__GIVEN TASK__
Please reproduce the following records line for line, with no changes to any of them.

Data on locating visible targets
══════════
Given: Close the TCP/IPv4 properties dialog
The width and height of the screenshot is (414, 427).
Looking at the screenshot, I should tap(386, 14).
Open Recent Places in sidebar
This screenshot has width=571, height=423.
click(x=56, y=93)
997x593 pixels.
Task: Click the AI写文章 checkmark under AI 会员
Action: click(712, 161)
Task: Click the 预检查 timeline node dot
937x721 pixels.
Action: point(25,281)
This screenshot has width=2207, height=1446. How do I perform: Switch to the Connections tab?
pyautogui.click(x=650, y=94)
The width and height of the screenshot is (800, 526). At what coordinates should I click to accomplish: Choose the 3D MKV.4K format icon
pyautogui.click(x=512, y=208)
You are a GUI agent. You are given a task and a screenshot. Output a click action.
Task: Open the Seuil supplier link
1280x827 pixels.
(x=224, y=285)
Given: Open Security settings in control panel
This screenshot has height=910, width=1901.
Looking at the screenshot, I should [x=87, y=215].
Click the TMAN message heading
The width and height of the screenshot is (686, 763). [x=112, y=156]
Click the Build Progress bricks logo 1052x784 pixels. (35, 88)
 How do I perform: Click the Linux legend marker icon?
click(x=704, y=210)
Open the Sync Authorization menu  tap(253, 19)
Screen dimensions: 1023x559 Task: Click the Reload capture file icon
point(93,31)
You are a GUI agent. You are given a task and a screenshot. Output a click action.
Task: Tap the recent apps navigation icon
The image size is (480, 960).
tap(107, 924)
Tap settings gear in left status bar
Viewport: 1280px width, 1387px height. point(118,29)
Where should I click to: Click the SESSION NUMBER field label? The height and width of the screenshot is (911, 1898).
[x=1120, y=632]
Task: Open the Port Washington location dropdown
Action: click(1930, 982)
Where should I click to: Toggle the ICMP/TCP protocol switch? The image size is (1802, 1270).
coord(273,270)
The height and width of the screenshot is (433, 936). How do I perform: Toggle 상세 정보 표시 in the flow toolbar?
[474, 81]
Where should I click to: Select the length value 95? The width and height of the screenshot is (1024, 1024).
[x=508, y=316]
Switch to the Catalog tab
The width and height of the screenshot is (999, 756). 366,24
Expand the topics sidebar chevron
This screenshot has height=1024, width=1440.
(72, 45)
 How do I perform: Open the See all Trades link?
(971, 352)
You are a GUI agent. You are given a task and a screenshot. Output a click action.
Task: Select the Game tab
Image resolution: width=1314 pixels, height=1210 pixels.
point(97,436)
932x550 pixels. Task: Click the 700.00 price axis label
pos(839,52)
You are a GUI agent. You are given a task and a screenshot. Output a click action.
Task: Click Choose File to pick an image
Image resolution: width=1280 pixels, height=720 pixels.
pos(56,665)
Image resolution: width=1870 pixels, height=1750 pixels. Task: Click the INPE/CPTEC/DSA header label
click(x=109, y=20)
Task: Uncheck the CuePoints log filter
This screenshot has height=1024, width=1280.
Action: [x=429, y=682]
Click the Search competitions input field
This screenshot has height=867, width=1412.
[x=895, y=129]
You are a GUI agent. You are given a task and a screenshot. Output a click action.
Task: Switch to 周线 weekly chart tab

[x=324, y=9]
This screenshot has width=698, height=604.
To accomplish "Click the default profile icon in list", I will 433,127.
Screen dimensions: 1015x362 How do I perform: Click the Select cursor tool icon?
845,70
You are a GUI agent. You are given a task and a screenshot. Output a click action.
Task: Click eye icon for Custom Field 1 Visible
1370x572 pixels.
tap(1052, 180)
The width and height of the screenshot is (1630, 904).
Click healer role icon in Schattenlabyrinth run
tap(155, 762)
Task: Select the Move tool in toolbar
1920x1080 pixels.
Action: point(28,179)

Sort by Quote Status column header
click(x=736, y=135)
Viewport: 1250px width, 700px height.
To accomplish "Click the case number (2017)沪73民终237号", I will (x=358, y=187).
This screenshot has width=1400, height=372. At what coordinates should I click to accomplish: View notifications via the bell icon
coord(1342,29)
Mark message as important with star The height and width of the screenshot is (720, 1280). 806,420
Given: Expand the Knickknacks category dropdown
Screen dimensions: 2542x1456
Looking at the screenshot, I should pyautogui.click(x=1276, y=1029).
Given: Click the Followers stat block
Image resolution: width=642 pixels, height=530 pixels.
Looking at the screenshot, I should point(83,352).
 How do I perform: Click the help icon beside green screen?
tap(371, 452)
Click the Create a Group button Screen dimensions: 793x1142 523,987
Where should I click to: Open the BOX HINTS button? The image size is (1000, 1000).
══════════
__ANSWER TO THE EXERCISE__
Given: Close the TCP/IPv4 properties dialog
The width and height of the screenshot is (414, 427).
Looking at the screenshot, I should tap(386, 14).
Open Recent Places in sidebar
This screenshot has width=571, height=423.
click(x=56, y=93)
997x593 pixels.
Task: Click the AI写文章 checkmark under AI 会员
Action: click(712, 161)
Task: Click the 预检查 timeline node dot
937x721 pixels.
Action: point(25,281)
This screenshot has width=2207, height=1446. How do I perform: Switch to the Connections tab?
pyautogui.click(x=650, y=94)
The width and height of the screenshot is (800, 526). At what coordinates should I click to accomplish: Choose the 3D MKV.4K format icon
pyautogui.click(x=512, y=208)
You are a GUI agent. You are given a task and a screenshot. Output a click action.
Task: Open the Seuil supplier link
1280x827 pixels.
(x=224, y=285)
Given: Open Security settings in control panel
This screenshot has height=910, width=1901.
Looking at the screenshot, I should [x=87, y=215].
Click the TMAN message heading
The width and height of the screenshot is (686, 763). [x=112, y=156]
Click the Build Progress bricks logo 1052x784 pixels. (35, 88)
 How do I perform: Click the Linux legend marker icon?
click(x=704, y=210)
Open the Sync Authorization menu  tap(253, 19)
Screen dimensions: 1023x559 Task: Click the Reload capture file icon
point(93,31)
You are a GUI agent. You are given a task and a screenshot. Output a click action.
Task: Tap the recent apps navigation icon
The image size is (480, 960).
tap(107, 924)
Tap settings gear in left status bar
Viewport: 1280px width, 1387px height. point(118,29)
Where should I click to: Click the SESSION NUMBER field label? The height and width of the screenshot is (911, 1898).
[x=1120, y=632]
Task: Open the Port Washington location dropdown
Action: click(1930, 982)
Where should I click to: Toggle the ICMP/TCP protocol switch? The image size is (1802, 1270).
coord(273,270)
The height and width of the screenshot is (433, 936). How do I perform: Toggle 상세 정보 표시 in the flow toolbar?
[474, 81]
Where should I click to: Select the length value 95? The width and height of the screenshot is (1024, 1024).
[x=508, y=316]
Switch to the Catalog tab
The width and height of the screenshot is (999, 756). 366,24
Expand the topics sidebar chevron
This screenshot has height=1024, width=1440.
(72, 45)
 How do I perform: Open the See all Trades link?
(971, 352)
You are a GUI agent. You are given a task and a screenshot. Output a click action.
Task: Select the Game tab
Image resolution: width=1314 pixels, height=1210 pixels.
point(97,436)
932x550 pixels. Task: Click the 700.00 price axis label
pos(839,52)
You are a GUI agent. You are given a task and a screenshot. Output a click action.
Task: Click Choose File to pick an image
Image resolution: width=1280 pixels, height=720 pixels.
pos(56,665)
Image resolution: width=1870 pixels, height=1750 pixels. Task: Click the INPE/CPTEC/DSA header label
click(x=109, y=20)
Task: Uncheck the CuePoints log filter
This screenshot has height=1024, width=1280.
Action: [x=429, y=682]
Click the Search competitions input field
This screenshot has height=867, width=1412.
[x=895, y=129]
You are a GUI agent. You are given a task and a screenshot. Output a click action.
Task: Switch to 周线 weekly chart tab

[x=324, y=9]
This screenshot has width=698, height=604.
To accomplish "Click the default profile icon in list", I will 433,127.
Screen dimensions: 1015x362 How do I perform: Click the Select cursor tool icon?
845,70
You are a GUI agent. You are given a task and a screenshot. Output a click action.
Task: Click eye icon for Custom Field 1 Visible
1370x572 pixels.
tap(1052, 180)
The width and height of the screenshot is (1630, 904).
Click healer role icon in Schattenlabyrinth run
tap(155, 762)
Task: Select the Move tool in toolbar
1920x1080 pixels.
Action: point(28,179)

Sort by Quote Status column header
click(x=736, y=135)
Viewport: 1250px width, 700px height.
To accomplish "Click the case number (2017)沪73民终237号", I will (x=358, y=187).
This screenshot has width=1400, height=372. At what coordinates should I click to accomplish: View notifications via the bell icon
coord(1342,29)
Mark message as important with star The height and width of the screenshot is (720, 1280). 806,420
Given: Expand the Knickknacks category dropdown
Screen dimensions: 2542x1456
Looking at the screenshot, I should pyautogui.click(x=1276, y=1029).
Given: Click the Followers stat block
Image resolution: width=642 pixels, height=530 pixels.
Looking at the screenshot, I should point(83,352).
 How do I perform: Click the help icon beside green screen?
tap(371, 452)
Click the Create a Group button Screen dimensions: 793x1142 523,987
Where should I click to: Open the BOX HINTS button? The image size is (1000, 1000).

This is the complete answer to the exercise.